— Problem description —
Please give an exact transcription of the lines below, from the one that contains "[Expand] (1112, 2226)" to the very last, with no other lines.
═════ Information shown
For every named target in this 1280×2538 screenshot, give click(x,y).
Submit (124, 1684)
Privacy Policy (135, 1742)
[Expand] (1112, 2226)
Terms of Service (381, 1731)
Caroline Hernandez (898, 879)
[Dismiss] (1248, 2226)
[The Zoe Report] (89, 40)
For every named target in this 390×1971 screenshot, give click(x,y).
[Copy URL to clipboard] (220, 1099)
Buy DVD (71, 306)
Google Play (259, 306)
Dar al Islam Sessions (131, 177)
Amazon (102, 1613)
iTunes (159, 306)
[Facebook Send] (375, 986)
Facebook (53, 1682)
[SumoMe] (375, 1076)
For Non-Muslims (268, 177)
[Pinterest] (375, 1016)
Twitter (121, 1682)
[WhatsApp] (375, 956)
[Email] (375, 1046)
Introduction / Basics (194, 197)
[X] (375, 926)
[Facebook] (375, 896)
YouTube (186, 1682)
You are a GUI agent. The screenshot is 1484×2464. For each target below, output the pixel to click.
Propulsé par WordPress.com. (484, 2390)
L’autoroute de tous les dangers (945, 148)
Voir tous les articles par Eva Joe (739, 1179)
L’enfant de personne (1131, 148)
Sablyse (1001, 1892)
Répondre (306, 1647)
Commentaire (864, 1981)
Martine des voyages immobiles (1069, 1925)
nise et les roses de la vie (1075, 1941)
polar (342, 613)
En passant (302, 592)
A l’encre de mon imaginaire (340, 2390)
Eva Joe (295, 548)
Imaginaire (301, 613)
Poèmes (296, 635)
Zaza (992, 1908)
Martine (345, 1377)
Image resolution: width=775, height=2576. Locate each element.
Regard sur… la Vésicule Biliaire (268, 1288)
══════════
— Response area —
[Expand] (1112, 2226)
Terms of Service (381, 1731)
Caroline Hernandez (898, 879)
[Dismiss] (1248, 2226)
[The Zoe Report] (89, 40)
For every named target in this 390×1971 screenshot, give click(x,y).
[Copy URL to clipboard] (220, 1099)
Buy DVD (71, 306)
Google Play (259, 306)
Dar al Islam Sessions (131, 177)
Amazon (102, 1613)
iTunes (159, 306)
[Facebook Send] (375, 986)
Facebook (53, 1682)
[SumoMe] (375, 1076)
For Non-Muslims (268, 177)
[Pinterest] (375, 1016)
Twitter (121, 1682)
[WhatsApp] (375, 956)
[Email] (375, 1046)
Introduction / Basics (194, 197)
[X] (375, 926)
[Facebook] (375, 896)
YouTube (186, 1682)
You are a GUI agent. The screenshot is 1484×2464. For each target below, output the pixel to click.
Propulsé par WordPress.com. (484, 2390)
L’autoroute de tous les dangers (945, 148)
Voir tous les articles par Eva Joe (739, 1179)
L’enfant de personne (1131, 148)
Sablyse (1001, 1892)
Répondre (306, 1647)
Commentaire (864, 1981)
Martine des voyages immobiles (1069, 1925)
nise et les roses de la vie (1075, 1941)
polar (342, 613)
En passant (302, 592)
A l’encre de mon imaginaire (340, 2390)
Eva Joe (295, 548)
Imaginaire (301, 613)
Poèmes (296, 635)
Zaza (992, 1908)
Martine (345, 1377)
Image resolution: width=775, height=2576. Locate each element.
Regard sur… la Vésicule Biliaire (268, 1288)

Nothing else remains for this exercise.